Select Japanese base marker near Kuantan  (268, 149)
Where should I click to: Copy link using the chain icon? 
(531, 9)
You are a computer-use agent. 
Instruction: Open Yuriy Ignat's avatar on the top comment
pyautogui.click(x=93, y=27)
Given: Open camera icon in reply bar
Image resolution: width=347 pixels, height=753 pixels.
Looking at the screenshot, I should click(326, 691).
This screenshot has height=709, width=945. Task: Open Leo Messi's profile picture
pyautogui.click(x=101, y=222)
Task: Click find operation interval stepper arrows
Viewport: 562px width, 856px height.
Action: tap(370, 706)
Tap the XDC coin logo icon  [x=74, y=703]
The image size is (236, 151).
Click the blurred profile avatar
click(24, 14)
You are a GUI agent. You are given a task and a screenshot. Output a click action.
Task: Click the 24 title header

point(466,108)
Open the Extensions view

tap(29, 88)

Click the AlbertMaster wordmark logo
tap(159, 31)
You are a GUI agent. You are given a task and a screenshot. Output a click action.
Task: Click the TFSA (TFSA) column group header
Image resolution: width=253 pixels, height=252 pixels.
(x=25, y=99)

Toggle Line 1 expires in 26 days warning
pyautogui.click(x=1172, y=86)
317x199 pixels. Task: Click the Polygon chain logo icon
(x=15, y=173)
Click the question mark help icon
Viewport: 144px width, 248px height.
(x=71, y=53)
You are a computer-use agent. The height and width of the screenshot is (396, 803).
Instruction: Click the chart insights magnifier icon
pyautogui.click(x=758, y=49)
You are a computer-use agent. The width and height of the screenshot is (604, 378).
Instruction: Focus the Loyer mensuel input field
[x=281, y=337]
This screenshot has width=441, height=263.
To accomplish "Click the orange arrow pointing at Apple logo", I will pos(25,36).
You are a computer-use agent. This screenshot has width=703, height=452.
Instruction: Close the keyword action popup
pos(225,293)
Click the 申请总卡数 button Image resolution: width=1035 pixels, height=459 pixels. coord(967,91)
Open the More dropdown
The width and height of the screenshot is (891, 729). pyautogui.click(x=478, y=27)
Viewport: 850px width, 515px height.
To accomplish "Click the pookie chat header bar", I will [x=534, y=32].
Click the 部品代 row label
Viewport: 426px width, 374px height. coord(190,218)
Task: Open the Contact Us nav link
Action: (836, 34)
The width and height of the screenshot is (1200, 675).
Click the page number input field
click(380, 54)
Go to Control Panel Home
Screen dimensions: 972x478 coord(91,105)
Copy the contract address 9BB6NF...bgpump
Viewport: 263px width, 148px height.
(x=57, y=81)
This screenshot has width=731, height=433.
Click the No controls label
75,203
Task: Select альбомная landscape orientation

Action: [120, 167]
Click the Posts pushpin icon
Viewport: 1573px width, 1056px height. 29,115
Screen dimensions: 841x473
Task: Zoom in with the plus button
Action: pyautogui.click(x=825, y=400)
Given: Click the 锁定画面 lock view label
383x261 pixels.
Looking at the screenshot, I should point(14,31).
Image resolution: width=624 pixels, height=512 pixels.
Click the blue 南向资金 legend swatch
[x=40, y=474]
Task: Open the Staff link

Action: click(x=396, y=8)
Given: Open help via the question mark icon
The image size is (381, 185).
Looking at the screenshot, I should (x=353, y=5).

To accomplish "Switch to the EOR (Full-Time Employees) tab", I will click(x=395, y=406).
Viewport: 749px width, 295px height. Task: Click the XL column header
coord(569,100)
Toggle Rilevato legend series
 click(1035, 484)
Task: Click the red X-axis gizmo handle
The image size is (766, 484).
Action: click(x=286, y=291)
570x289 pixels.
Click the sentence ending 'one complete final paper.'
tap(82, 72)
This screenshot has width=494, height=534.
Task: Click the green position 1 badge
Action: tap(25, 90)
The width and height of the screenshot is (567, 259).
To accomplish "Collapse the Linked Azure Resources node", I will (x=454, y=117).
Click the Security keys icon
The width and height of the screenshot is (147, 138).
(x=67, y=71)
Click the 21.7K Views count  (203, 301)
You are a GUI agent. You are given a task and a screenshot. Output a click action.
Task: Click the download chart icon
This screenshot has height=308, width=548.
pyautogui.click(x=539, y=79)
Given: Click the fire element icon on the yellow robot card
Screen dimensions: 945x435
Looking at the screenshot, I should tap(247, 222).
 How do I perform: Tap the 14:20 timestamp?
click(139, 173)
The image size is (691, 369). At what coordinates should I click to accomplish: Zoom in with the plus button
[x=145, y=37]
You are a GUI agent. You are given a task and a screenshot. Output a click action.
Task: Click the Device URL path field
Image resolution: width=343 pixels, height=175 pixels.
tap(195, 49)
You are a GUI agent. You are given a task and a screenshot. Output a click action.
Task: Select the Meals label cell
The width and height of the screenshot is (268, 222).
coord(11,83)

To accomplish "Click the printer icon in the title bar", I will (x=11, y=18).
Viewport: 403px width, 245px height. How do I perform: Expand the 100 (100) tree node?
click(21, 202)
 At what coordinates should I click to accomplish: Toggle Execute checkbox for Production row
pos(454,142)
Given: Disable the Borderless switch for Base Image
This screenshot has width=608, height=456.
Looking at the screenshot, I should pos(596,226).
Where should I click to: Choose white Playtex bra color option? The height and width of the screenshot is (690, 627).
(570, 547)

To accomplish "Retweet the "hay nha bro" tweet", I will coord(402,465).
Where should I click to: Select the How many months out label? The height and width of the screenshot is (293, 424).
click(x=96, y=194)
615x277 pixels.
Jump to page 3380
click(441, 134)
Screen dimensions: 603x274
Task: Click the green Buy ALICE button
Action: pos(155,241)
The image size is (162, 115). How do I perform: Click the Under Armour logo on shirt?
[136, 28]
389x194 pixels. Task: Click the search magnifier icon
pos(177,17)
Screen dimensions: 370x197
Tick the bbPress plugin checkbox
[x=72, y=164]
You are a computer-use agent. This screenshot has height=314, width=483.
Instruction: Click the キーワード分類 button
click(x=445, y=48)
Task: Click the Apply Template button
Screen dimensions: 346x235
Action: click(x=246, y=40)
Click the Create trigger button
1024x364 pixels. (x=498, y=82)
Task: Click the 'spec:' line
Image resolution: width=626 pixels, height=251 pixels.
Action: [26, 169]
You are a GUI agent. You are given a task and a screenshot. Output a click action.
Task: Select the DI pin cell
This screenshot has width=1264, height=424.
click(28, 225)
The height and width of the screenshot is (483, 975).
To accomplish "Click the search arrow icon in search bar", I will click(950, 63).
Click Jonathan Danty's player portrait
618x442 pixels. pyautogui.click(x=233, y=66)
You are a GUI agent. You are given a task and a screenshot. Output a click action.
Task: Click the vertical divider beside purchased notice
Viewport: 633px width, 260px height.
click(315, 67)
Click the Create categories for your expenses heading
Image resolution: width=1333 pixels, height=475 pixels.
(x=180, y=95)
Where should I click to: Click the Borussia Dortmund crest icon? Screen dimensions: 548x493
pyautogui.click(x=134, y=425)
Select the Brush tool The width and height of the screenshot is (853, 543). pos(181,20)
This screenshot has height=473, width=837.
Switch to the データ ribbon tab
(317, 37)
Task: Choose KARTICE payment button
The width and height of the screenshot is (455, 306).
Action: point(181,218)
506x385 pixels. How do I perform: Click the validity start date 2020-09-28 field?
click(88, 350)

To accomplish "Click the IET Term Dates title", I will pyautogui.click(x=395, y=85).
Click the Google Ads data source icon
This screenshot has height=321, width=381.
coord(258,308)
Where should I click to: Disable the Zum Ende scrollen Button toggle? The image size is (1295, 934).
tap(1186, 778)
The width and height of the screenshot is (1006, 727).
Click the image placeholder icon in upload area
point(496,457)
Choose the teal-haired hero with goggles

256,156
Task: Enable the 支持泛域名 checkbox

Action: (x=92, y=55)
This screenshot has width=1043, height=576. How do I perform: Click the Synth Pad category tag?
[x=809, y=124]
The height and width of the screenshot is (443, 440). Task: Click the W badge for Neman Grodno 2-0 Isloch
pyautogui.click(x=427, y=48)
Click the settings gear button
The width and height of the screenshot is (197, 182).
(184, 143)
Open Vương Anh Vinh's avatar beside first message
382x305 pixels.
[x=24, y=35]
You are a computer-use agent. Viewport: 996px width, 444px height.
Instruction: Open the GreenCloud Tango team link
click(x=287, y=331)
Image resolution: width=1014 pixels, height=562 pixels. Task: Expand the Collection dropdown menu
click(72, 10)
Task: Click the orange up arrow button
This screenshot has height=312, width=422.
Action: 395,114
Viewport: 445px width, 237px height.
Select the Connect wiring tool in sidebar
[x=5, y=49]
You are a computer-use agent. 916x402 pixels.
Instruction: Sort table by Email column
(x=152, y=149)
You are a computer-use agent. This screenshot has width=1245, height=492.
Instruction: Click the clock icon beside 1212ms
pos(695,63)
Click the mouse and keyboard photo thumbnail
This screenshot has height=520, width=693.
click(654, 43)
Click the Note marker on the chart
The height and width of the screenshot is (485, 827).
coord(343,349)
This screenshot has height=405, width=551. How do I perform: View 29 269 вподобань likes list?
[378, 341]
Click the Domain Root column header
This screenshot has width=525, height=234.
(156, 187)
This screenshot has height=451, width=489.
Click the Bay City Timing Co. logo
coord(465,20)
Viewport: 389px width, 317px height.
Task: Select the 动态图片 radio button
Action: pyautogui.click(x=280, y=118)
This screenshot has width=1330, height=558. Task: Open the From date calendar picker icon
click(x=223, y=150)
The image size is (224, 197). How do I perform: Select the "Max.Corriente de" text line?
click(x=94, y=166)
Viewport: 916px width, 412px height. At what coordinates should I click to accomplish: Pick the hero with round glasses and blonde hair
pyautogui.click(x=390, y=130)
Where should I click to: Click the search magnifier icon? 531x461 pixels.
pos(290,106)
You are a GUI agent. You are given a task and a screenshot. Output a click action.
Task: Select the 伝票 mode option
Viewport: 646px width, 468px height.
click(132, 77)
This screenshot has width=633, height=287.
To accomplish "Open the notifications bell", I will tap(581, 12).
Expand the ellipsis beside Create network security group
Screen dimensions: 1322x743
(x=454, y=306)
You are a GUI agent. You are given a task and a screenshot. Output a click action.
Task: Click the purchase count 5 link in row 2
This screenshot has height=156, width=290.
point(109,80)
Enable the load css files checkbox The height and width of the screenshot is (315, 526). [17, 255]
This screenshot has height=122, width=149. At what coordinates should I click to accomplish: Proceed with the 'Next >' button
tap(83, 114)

+ + +

Each line from the material above that mentions the word "group" needs to be copied.

Solution for this exercise:
Task: Click the TFSA (TFSA) column group header
Expand the ellipsis beside Create network security group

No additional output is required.